PROVIDED TEXT:

________

With the deployment of two satellites—one with a 5G payload—early this month as part of a SpaceX Transporter mission, Lynk now has three commercial satellites in orbit and expects to begin providing text-based commercial services with its 25 carrier partners throughout the year, beginning in the spring, Miller said.

“We’re shooting for April [to launch commercial service],” Miller said during an interview with IWCE’s Urgent Communications. “There are three technical boxes that we need to check off before we get to that, but we could have initial commercial service as soon as April.

“We’ll start with messaging, and we’ll grow to broadband.”

In September, the FCC approved Lynk deploying 10 initial LEO satellites—the first commercial licenses granted in the nascent satellite-direct-to-phone industry. Miller said that Lynk could deploy another two or three satellites in May or June, but that has not been finalized yet. Miller did not provide a timetable for other potential satellite launches.

Lynk ultimately hopes to deploy about 5,000 of its small LEO satellites to support high-capacity broadband services worldwide, but its nearer-term plans call for the deployment of slightly less than 1,000 satellites by 2025, which would provide continuous global coverage with some broadband services.

To achieve this goal, Lynk clearly needs to accelerate its rate of deploying LEO satellites. One significant success of this month’s launch was the successful execution by a new deployer system that supports the launch of as many as six satellites on the same ESPA-ring port, according to Miller.

“And we could do multiple ports,” he said. “If we take 12 ports, we could do 72 satellites a launch.”

Given this technical capability, Miller said he believes the one key missing ingredient for Lynk is the money necessary to fund the expansion necessary for Lynk’s satellite constellation to make the company’s vision of ubiquitous global broadband coverage a reality.

“The biggest limit is raising capital,” Miller said. “We’re obviously building and launching [satellites], and now we have the ability to half a dozen of them at a time on one port.

“We have the commercial license. We have the satellites. The satellite technology is working. We have the MNO contracts. Now, it’s all about scale and executing.”

Miller said he does not expect significant regulatory pushback from the FCC, given the bipartisan support of all four FCC commissioners and especially with the recent creation of the agency’s new Space Bureau and Office of International Affairs.

“We think it would be rather quick to get the FCC to ramp up more satellites; we don’t think that’s a major barrier,” Miller said. “There are significant national-security and public-safety benefits from more satellites. [Because] there is significant public benefit, we think we’d get the approval.

“So, if we had somebody to write a big check, we think we’d rapidly go to get approval for hundreds of satellites [to be deployed].”

The notion of launching so many satellites so quickly is an indication of the rapid evolution in the satellite industry, which once was known for its years-long planning cycles and a roughly $1 billion investment to launch just a single geosynchronous-equatorial-orbit (GEO) satellite about 22,000 miles from Earth.

Today, LEO satellites orbit just 300 to 500 miles above Earth’s surface and rocket launches by companies like SpaceX are more numerous and relatively inexpensive, when compared to just a couple of decades ago. But Miller said the most significant factor in the changing landscape of satellite economics is the continued evolution of computing, which dictates that processing power continues to improve while form factors shrink.

________

ITEMS:
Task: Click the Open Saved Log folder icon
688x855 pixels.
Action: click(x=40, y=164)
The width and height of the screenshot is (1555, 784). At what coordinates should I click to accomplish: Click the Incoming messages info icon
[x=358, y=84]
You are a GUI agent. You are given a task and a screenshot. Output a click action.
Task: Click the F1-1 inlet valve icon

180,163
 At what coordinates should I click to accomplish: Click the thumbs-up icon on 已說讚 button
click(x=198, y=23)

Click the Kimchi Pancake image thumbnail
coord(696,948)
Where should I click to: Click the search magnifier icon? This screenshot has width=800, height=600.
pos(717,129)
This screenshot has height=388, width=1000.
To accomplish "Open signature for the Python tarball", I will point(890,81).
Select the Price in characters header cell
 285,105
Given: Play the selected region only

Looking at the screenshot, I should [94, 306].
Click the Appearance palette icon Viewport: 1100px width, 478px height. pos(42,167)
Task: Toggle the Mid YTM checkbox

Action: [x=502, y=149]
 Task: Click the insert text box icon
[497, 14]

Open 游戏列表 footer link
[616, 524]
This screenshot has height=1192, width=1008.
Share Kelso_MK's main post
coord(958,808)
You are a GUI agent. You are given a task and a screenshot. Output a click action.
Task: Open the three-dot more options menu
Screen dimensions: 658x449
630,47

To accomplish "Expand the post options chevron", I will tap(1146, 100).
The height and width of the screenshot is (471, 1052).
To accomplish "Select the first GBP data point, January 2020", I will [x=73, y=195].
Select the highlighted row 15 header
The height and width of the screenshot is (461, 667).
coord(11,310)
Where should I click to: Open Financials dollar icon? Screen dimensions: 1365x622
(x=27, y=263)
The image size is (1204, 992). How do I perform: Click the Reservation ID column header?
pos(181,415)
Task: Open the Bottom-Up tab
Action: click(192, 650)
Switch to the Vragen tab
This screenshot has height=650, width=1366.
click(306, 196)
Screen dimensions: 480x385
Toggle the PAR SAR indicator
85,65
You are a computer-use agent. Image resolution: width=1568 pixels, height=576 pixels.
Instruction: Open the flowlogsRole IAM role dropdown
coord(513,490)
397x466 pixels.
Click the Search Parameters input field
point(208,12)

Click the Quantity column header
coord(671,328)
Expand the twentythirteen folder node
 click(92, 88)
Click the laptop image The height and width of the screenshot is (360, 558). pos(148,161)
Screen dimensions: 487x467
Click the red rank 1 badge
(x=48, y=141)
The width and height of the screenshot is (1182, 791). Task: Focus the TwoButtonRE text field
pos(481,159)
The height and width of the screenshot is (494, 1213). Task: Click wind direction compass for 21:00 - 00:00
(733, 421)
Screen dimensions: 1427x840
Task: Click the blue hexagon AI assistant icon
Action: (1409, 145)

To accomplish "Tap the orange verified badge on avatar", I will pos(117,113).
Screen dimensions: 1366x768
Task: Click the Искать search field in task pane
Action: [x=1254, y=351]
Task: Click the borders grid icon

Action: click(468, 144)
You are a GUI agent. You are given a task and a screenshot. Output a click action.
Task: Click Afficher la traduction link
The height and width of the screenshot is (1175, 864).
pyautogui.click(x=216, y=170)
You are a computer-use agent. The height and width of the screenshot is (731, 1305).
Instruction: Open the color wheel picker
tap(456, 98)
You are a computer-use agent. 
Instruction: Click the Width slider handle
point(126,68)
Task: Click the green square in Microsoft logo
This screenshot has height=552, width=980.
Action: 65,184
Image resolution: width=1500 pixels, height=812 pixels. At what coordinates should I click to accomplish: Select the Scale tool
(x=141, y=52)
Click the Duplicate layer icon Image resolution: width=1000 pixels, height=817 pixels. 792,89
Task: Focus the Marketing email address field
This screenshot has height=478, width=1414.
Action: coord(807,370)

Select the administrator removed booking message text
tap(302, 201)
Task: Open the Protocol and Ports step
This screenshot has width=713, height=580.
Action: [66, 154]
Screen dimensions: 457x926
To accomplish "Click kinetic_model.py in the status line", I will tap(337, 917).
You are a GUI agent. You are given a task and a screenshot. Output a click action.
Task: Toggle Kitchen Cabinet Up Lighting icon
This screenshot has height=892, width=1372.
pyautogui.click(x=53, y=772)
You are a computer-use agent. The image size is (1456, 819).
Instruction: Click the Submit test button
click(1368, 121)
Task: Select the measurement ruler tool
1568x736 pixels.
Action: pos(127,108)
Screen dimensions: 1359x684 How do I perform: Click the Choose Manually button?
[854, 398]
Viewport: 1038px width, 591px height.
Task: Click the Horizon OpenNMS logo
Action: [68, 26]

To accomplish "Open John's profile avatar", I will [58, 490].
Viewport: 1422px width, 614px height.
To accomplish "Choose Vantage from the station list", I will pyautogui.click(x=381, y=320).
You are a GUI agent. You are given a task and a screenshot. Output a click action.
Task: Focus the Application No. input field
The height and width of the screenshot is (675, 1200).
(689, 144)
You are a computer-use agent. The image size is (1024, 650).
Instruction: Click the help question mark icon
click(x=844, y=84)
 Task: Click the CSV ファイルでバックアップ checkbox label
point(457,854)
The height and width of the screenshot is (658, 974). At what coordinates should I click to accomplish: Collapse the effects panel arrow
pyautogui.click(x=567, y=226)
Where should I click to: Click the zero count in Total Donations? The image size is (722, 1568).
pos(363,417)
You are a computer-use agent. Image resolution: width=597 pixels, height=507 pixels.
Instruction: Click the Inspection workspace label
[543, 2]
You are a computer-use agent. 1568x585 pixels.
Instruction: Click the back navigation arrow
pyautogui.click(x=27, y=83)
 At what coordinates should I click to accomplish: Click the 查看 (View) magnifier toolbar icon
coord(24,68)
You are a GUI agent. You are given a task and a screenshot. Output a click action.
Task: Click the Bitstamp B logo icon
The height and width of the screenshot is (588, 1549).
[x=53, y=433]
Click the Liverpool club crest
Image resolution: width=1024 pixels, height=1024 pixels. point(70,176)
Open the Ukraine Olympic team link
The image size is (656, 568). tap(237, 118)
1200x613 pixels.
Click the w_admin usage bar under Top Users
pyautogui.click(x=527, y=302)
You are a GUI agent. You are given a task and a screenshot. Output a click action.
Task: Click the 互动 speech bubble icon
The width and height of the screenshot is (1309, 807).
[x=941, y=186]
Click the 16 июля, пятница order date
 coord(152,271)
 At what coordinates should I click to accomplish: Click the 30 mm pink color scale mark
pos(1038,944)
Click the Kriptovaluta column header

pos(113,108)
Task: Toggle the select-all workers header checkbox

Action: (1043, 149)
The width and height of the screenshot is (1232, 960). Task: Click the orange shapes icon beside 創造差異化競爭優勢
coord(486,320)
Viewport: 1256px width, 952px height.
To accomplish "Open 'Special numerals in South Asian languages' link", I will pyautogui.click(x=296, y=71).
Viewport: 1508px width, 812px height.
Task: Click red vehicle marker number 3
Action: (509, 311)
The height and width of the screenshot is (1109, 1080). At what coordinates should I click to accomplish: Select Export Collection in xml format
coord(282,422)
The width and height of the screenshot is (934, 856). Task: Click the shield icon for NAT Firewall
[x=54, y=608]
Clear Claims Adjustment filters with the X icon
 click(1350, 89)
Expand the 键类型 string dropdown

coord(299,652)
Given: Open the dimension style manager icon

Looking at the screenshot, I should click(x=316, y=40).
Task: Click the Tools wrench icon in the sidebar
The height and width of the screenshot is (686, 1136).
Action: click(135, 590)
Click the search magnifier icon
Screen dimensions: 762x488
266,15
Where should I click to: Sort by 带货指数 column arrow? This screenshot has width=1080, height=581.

________

PROBLEMS TO SOLVE:
1) In the Lynk satellite article, how many satellites can the new deployer system launch on the same ESPA-ring port?
2) Duplicate the passage of the Lynk satellite article starting at "With the deployment" and ending at "soon as April.".

TASK-BY-TASK SOLUTIONS:
1) As many as six satellites.

2)
With the deployment of two satellites—one with a 5G payload—early this month as part of a SpaceX Transporter mission, Lynk now has three commercial satellites in orbit and expects to begin providing text-based commercial services with its 25 carrier partners throughout the year, beginning in the spring, Miller said.

“We’re shooting for April [to launch commercial service],” Miller said during an interview with IWCE’s Urgent Communications. “There are three technical boxes that we need to check off before we get to that, but we could have initial commercial service as soon as April.